What system do you have that is now causing troubles? Do we want to be
supporting systems that old and/or does anybody running stuff that old
want to run our code?
OpenSSL 1.x.x is no longer freely supported.
https://endoflife.date/openssl
Do we have an official support policy? I'm expecting something like "runs
on supported versions of most Unix like OSes with ntp_adjtime". Should we
add "using supported versions of OpenSSL"?
We need crypto for hashing IPv6 addresses, shared key authentication, the
cookies that mode6 uses, and checking the leapsecond file.
There was some maybe related discussion a while ago for FIPS mode. It
would be not-too-hard to recover the old stand-alone MD5 code.
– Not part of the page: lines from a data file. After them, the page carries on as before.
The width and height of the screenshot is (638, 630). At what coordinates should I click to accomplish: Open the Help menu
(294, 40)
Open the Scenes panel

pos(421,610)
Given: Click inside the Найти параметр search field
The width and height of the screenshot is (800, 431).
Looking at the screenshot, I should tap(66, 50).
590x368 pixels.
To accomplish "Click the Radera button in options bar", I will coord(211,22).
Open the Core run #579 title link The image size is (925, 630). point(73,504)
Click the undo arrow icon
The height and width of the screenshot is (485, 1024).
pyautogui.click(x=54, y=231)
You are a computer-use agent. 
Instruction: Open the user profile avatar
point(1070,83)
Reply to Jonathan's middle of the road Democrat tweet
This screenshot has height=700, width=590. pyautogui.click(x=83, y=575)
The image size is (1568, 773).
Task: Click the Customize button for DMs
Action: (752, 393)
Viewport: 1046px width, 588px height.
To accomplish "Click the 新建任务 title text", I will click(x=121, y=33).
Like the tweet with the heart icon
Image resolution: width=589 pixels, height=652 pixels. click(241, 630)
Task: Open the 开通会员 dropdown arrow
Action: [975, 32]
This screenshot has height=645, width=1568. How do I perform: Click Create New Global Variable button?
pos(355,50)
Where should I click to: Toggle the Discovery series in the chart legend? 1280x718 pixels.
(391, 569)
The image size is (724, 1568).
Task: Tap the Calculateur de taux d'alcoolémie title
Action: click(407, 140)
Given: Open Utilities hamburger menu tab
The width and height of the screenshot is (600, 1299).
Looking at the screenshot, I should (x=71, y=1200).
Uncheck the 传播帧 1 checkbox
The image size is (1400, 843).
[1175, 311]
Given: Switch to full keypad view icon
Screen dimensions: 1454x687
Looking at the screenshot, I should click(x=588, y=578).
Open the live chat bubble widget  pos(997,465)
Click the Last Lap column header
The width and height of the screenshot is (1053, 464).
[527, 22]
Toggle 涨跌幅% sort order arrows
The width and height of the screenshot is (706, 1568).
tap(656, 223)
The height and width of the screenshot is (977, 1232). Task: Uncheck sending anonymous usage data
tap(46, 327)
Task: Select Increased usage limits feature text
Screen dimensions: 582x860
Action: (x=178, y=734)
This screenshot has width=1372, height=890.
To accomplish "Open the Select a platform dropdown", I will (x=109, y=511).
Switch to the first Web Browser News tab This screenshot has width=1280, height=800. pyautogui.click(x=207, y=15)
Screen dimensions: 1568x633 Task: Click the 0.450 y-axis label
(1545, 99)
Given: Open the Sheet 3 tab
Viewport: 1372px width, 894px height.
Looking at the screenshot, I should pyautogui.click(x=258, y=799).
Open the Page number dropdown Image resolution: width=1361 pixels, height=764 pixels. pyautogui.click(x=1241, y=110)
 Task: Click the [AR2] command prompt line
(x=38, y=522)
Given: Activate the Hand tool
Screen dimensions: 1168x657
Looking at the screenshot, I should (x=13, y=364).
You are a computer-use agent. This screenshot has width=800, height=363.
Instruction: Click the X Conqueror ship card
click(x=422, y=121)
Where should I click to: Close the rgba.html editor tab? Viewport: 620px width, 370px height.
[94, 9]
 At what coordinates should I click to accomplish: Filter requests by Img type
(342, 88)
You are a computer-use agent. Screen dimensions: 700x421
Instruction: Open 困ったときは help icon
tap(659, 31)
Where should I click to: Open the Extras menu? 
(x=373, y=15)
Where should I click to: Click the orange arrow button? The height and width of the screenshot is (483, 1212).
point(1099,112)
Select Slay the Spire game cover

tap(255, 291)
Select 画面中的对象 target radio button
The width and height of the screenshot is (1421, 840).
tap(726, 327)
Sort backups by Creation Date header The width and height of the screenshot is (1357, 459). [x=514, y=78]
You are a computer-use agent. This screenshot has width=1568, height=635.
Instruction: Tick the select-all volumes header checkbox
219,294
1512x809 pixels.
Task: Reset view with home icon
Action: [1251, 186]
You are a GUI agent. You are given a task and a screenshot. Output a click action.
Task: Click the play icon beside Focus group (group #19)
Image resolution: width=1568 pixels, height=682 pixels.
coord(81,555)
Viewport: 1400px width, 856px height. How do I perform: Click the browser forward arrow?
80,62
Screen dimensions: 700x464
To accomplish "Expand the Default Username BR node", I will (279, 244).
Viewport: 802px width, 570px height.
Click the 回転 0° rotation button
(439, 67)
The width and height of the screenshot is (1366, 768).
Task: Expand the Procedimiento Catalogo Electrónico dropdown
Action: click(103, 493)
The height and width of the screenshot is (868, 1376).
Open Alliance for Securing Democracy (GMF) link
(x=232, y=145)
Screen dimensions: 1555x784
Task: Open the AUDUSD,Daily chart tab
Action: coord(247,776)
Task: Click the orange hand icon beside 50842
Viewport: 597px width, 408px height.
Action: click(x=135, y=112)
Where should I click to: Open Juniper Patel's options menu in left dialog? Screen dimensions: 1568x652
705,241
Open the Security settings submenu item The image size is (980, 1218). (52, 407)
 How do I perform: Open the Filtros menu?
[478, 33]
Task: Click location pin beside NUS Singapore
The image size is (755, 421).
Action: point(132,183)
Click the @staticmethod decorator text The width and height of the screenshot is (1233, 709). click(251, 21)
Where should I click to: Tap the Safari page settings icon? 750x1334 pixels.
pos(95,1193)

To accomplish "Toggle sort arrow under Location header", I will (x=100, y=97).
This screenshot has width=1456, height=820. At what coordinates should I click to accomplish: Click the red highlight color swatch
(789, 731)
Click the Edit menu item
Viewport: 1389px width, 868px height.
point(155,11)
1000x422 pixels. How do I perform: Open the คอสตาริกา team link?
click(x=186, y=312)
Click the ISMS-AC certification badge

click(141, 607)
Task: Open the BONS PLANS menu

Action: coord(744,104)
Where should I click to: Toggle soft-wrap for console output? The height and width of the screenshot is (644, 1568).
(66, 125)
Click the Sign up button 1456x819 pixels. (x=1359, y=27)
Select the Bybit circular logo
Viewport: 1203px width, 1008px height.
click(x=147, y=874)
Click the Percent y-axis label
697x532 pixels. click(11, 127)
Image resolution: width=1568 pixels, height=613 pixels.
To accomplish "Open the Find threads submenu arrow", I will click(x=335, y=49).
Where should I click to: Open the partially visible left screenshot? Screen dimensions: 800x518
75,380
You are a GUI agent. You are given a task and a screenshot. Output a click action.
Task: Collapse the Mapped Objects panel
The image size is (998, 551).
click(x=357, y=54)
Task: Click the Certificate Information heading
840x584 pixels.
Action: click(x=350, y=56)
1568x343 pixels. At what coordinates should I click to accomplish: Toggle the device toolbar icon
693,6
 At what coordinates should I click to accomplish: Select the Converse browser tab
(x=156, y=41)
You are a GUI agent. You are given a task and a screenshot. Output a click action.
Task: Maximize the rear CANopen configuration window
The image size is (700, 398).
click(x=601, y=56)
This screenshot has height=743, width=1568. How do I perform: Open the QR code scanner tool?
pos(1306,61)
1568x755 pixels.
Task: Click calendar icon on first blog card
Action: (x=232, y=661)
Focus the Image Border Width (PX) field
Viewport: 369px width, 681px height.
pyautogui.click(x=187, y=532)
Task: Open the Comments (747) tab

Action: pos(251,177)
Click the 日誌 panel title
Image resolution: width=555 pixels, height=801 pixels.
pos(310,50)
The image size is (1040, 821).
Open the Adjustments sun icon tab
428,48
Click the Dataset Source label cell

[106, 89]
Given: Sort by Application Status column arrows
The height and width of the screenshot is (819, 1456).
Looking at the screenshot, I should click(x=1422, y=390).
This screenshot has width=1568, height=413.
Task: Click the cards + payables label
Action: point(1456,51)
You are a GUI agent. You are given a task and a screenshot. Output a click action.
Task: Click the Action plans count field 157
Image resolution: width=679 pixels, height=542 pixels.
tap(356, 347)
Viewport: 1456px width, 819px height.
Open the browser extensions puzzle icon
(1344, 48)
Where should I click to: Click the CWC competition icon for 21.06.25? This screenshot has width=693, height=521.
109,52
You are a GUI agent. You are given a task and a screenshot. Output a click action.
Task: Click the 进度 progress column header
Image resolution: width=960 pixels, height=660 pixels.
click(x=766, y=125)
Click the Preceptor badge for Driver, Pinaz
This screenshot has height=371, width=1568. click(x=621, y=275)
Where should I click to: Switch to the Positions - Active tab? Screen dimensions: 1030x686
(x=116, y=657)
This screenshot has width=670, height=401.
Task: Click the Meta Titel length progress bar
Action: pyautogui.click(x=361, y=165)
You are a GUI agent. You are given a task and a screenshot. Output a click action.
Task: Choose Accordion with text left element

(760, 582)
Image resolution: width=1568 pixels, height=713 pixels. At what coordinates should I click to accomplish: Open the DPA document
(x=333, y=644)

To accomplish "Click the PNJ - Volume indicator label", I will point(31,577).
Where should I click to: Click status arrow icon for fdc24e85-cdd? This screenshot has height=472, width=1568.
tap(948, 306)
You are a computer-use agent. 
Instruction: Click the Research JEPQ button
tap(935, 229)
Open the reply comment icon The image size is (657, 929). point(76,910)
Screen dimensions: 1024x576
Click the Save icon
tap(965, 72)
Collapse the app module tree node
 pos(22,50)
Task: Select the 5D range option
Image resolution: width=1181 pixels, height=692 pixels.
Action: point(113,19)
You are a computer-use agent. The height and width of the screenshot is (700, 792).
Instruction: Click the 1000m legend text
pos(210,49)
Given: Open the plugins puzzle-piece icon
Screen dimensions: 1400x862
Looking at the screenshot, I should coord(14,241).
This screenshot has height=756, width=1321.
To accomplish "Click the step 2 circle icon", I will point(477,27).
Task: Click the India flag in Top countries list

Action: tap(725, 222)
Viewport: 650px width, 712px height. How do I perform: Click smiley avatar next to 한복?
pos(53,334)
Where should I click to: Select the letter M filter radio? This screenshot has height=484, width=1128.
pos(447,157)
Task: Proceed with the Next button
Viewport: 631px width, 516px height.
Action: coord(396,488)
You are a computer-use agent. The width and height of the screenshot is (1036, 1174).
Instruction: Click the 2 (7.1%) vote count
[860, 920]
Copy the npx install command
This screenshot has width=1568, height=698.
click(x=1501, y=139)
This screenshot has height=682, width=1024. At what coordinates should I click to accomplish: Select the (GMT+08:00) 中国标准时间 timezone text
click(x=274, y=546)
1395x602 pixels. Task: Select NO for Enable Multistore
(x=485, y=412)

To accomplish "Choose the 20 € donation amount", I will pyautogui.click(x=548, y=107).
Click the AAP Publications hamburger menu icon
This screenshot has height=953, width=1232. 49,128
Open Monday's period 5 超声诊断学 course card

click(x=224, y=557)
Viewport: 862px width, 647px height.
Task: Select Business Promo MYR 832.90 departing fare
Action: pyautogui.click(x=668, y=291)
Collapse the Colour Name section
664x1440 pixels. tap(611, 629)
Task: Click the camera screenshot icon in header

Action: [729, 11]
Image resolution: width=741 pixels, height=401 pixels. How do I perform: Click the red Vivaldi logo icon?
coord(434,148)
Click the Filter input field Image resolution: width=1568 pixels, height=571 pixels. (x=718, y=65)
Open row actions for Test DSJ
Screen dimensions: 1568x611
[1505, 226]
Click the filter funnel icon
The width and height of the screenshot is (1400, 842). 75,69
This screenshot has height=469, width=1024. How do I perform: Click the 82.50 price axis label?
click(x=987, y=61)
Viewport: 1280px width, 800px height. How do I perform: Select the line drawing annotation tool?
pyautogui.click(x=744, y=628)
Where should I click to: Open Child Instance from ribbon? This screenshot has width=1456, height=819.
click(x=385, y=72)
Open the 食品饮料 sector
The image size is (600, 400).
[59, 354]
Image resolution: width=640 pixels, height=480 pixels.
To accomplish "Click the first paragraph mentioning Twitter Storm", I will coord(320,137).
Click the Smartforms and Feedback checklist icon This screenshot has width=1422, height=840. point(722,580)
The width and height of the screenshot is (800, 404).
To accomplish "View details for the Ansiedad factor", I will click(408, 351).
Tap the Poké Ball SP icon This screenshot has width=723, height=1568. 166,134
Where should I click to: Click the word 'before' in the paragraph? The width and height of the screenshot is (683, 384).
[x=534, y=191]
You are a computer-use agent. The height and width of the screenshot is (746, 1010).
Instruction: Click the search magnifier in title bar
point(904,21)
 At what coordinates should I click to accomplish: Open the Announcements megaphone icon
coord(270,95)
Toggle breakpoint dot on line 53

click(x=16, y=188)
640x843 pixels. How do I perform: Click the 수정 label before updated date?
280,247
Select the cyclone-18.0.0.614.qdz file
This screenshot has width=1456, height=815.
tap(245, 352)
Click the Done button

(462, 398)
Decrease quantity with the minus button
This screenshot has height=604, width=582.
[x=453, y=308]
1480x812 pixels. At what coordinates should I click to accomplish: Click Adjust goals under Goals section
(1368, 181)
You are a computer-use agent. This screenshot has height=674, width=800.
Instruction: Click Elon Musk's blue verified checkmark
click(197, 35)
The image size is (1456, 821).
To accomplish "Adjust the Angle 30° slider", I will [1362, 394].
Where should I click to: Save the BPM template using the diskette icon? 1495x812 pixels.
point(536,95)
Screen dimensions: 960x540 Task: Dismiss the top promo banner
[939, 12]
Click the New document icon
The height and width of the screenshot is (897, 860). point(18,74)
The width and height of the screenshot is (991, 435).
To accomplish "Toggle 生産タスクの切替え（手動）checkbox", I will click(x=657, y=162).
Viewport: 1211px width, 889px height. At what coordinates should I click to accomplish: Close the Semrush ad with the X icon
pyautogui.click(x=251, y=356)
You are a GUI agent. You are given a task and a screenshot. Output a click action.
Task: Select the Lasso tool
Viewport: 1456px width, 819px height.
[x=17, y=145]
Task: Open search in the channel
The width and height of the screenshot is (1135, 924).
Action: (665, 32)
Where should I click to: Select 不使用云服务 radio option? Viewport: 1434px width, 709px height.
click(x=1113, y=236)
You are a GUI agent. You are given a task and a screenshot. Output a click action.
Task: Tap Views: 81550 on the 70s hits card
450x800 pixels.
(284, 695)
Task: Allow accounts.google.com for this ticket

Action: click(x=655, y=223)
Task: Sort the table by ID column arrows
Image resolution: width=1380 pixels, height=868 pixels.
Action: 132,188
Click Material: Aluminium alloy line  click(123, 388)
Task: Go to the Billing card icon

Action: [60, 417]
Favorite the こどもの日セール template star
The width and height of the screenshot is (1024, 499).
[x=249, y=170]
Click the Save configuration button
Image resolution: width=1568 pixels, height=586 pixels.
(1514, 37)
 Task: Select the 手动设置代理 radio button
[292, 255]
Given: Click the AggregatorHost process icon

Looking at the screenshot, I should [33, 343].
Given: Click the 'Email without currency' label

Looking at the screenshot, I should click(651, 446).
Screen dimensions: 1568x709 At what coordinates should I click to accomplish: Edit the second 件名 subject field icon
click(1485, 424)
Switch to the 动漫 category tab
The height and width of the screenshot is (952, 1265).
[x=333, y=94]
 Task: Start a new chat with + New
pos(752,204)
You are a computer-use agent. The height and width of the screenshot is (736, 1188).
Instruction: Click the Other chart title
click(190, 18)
I think
that covers the IPv6, cookie, and leapsecond usage. We would have to add
an ifdef to skip the shared key code which might be useful anyway.
The cleanest fix I can think of right now would be something like
#ifndef HAVE_EVP_MD_CTX_new
#define EVP_MD_CTX_new EVP_MD_CTX_create
$define EVP_MD_CTX_free EVP_MD_CTX_destroy
#endif
I don't see a good header file to put that in so I would make a new one
and include it where needed.
Modern header files have this:
# define EVP_MD_CTX_create() EVP_MD_CTX_new()
# define EVP_MD_CTX_init(ctx) EVP_MD_CTX_reset((ctx))
# define EVP_MD_CTX_destroy(ctx) EVP_MD_CTX_free((ctx))
I don't see any ifdef around that.
That's also in 1.1.0. So I think it would work if we hacked our code to
use the old names. But that is pretty ugly to me and could get confusing
if somebody was trying to use man pages to understand the code.
--
These are my opinions. I hate spam.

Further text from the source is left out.